Correlation Between Lotte Non and Miwon Chemical
Can any of the company-specific risk be diversified away by investing in both Lotte Non and Miwon Chemical at the same time? Although using a correlation coefficient on its own may not help to predict future stock returns, this module helps to understand the diversifiable risk of combining Lotte Non and Miwon Chemical into the same portfolio, which is an essential part of the fundamental portfolio management process.
By analyzing existing cross correlation between Lotte Non Life Insurance and Miwon Chemical, you can compare the effects of market volatilities on Lotte Non and Miwon Chemical and check how they will diversify away market risk if combined in the same portfolio for a given time horizon. You can also utilize pair trading strategies of matching a long position in Lotte Non with a short position of Miwon Chemical. Check out your portfolio center.
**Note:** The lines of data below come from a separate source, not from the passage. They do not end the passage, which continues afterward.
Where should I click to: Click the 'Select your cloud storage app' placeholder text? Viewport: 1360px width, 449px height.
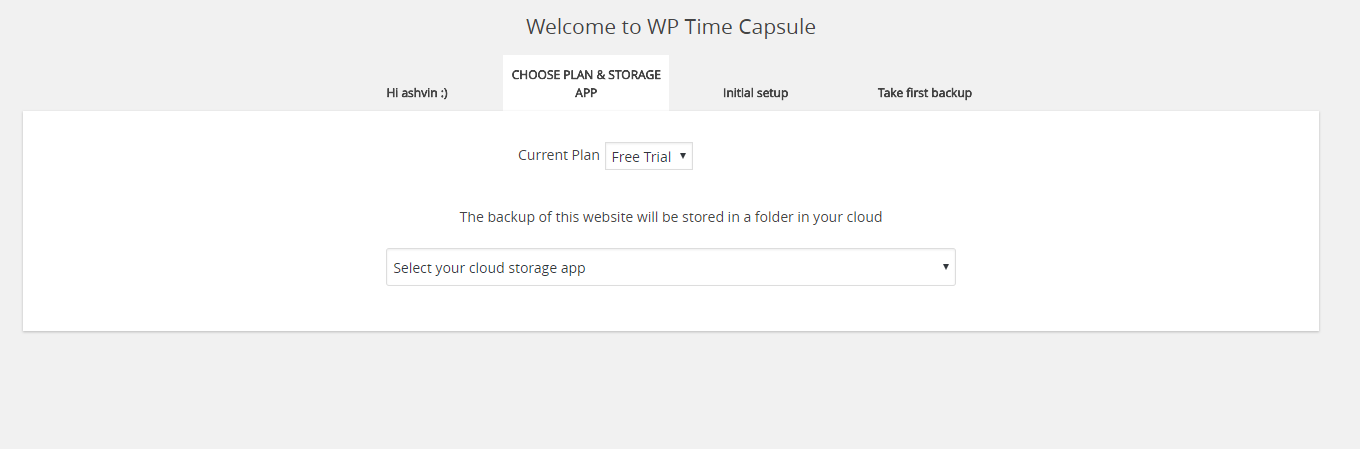pos(489,268)
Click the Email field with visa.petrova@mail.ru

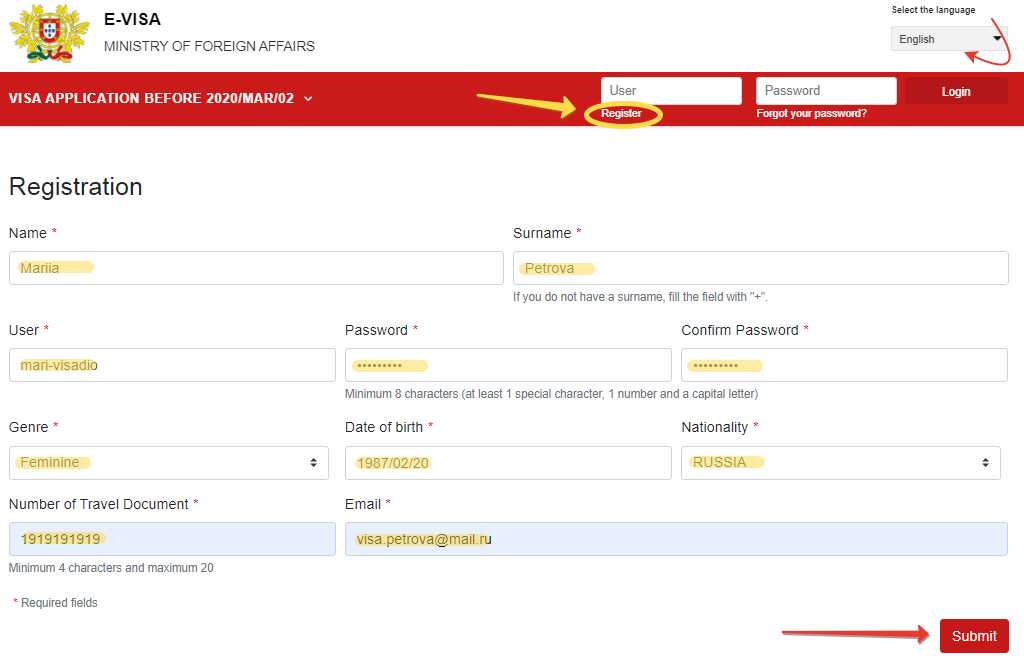coord(676,539)
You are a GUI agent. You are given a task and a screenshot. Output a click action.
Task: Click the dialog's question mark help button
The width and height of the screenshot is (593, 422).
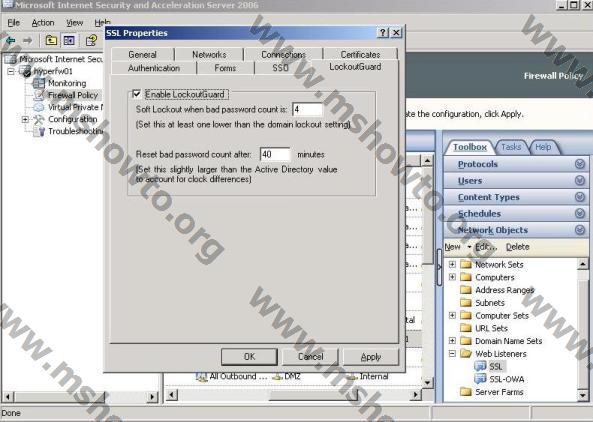pos(383,33)
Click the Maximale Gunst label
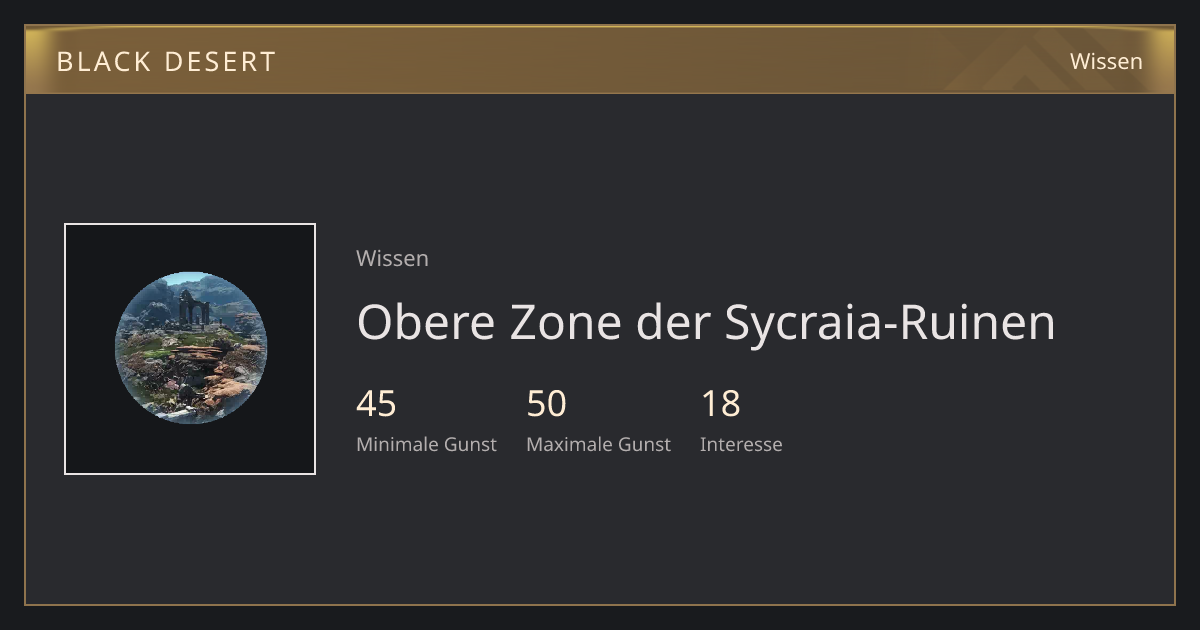This screenshot has width=1200, height=630. click(x=598, y=444)
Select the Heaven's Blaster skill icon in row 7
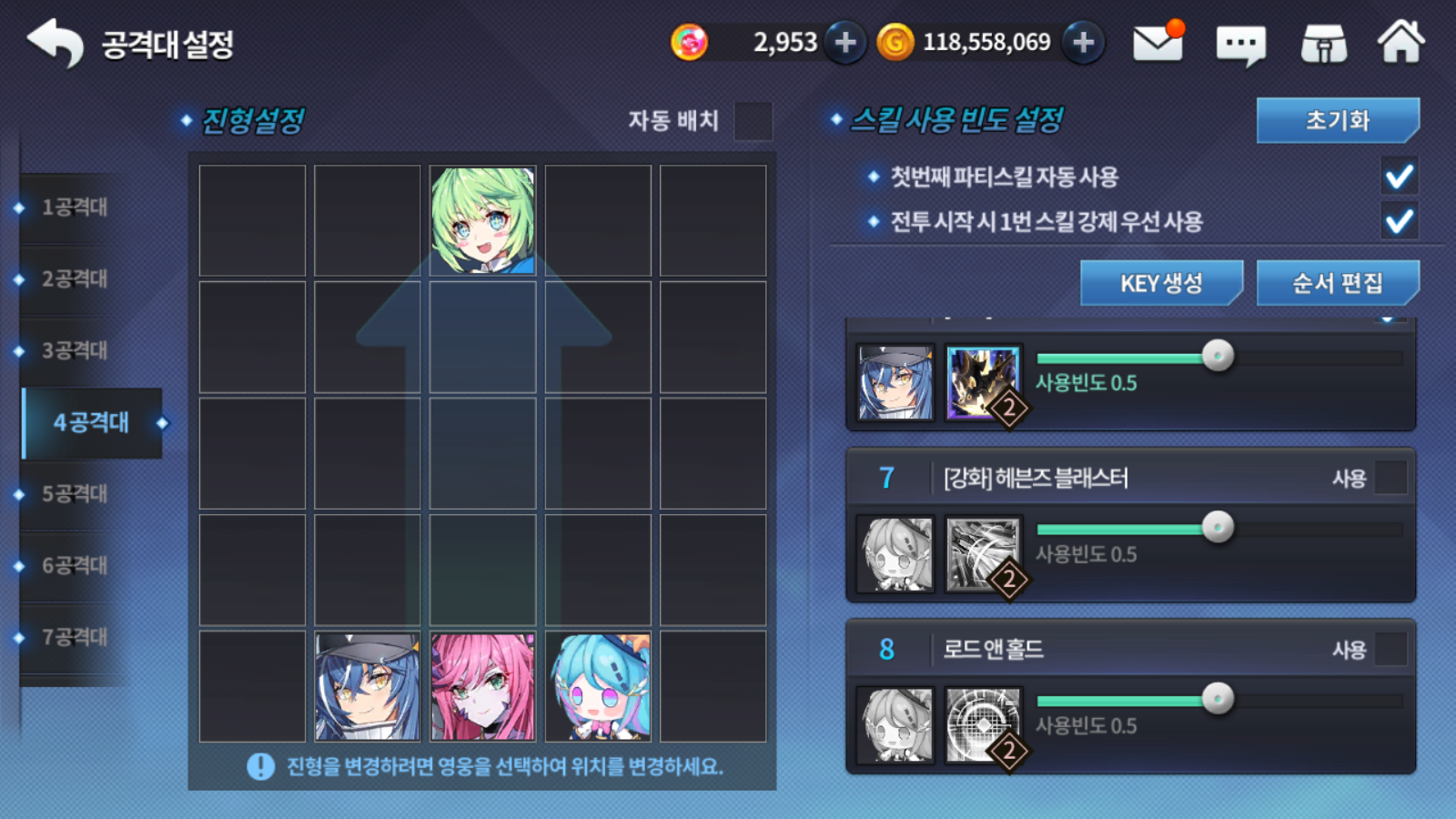Screen dimensions: 1456x819 click(x=983, y=554)
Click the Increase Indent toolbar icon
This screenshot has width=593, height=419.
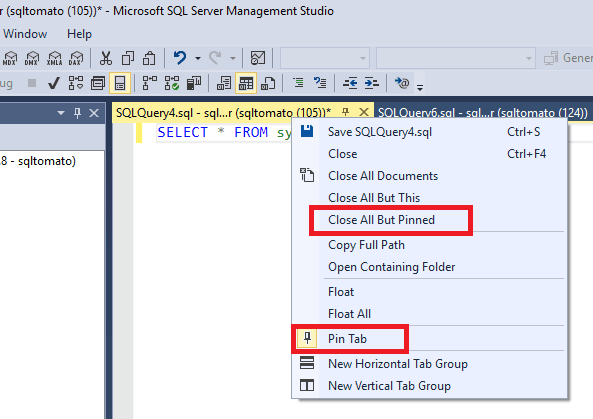coord(372,83)
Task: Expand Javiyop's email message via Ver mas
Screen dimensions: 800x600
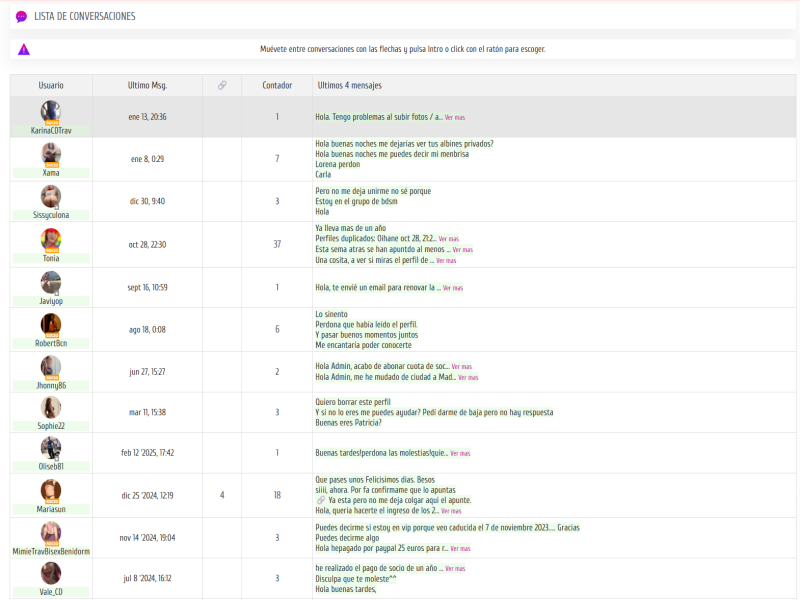Action: 453,288
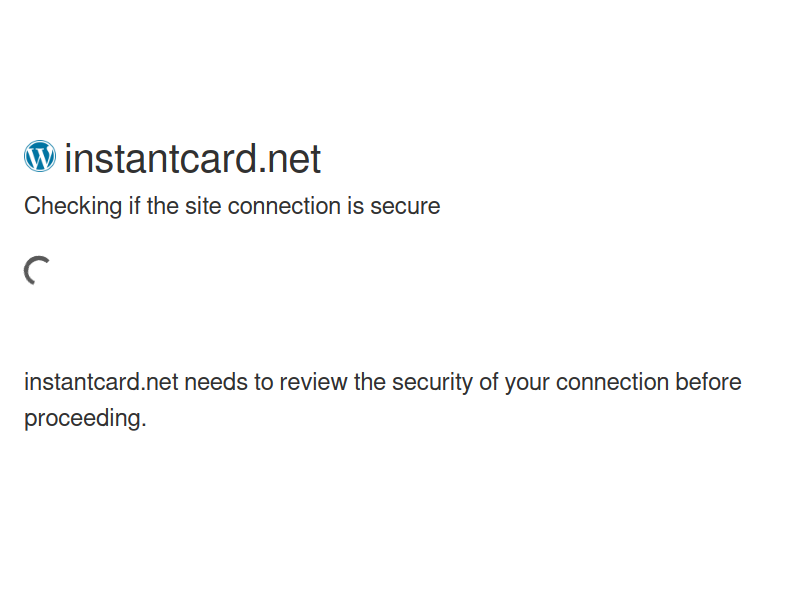Click the word needs in the paragraph
The width and height of the screenshot is (800, 600).
[x=216, y=382]
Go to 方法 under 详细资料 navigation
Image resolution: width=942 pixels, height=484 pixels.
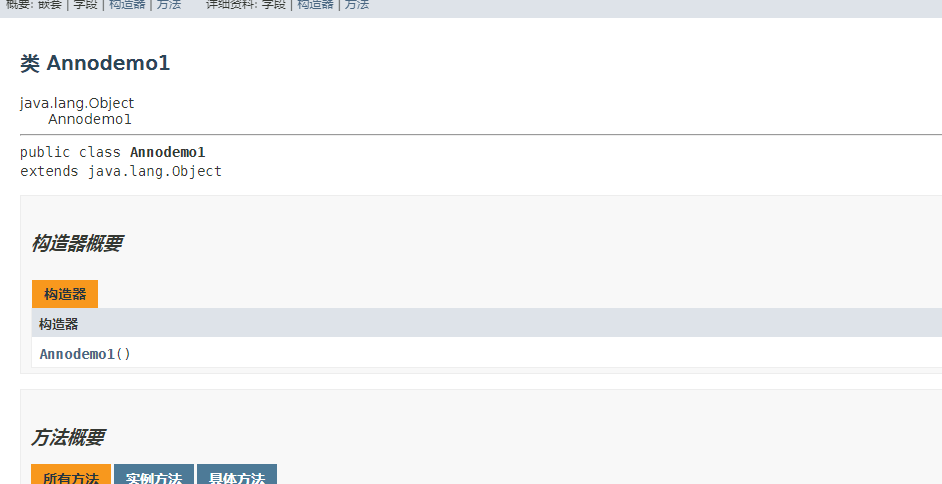pos(357,5)
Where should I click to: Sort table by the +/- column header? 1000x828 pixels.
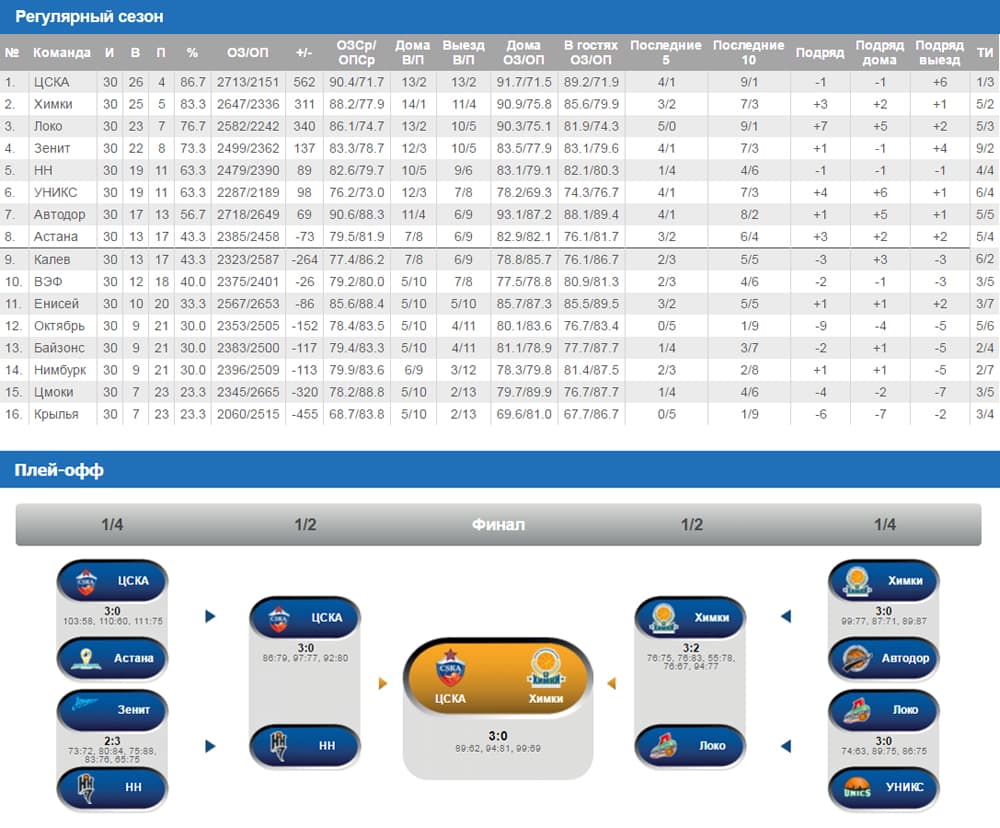304,53
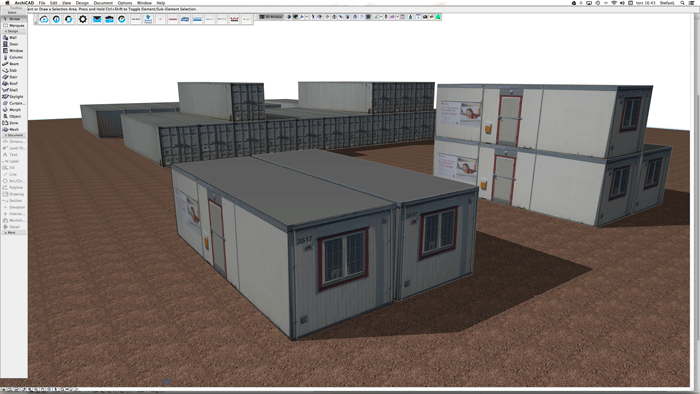
Task: Activate the Arrow selection tool
Action: pos(13,19)
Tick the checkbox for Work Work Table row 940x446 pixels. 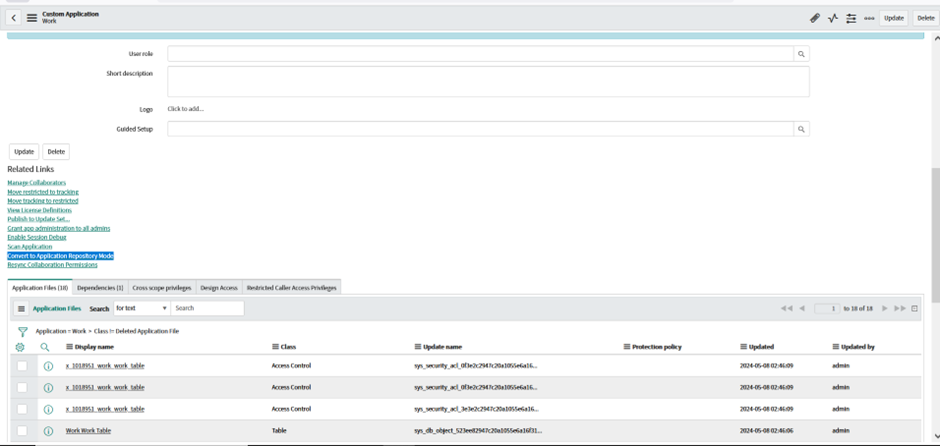[22, 431]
Please also check ongoing floating volatility patterns of Lotte Non and Miwon Chemical.
Diversification Opportunities for Lotte Non and Miwon Chemical
0.52 | Correlation Coefficient |
Very weak diversification
The 3 months correlation between Lotte and Miwon is 0.52. Overlapping area represents the amount of risk that can be diversified away by holding Lotte Non Life Insurance and Miwon Chemical in the same portfolio, assuming nothing else is changed. The correlation between historical prices or returns on Miwon Chemical and Lotte Non is a relative statistical measure of the degree to which these equity instruments tend to move together. The correlation coefficient measures the extent to which returns on Lotte Non Life Insurance are associated (or correlated) with Miwon Chemical. Values of the correlation coefficient range from -1 to +1, where. The correlation of zero (0) is possible when the price movement of Miwon Chemical has no effect on the direction of Lotte Non i.e., Lotte Non and Miwon Chemical go up and down completely randomly.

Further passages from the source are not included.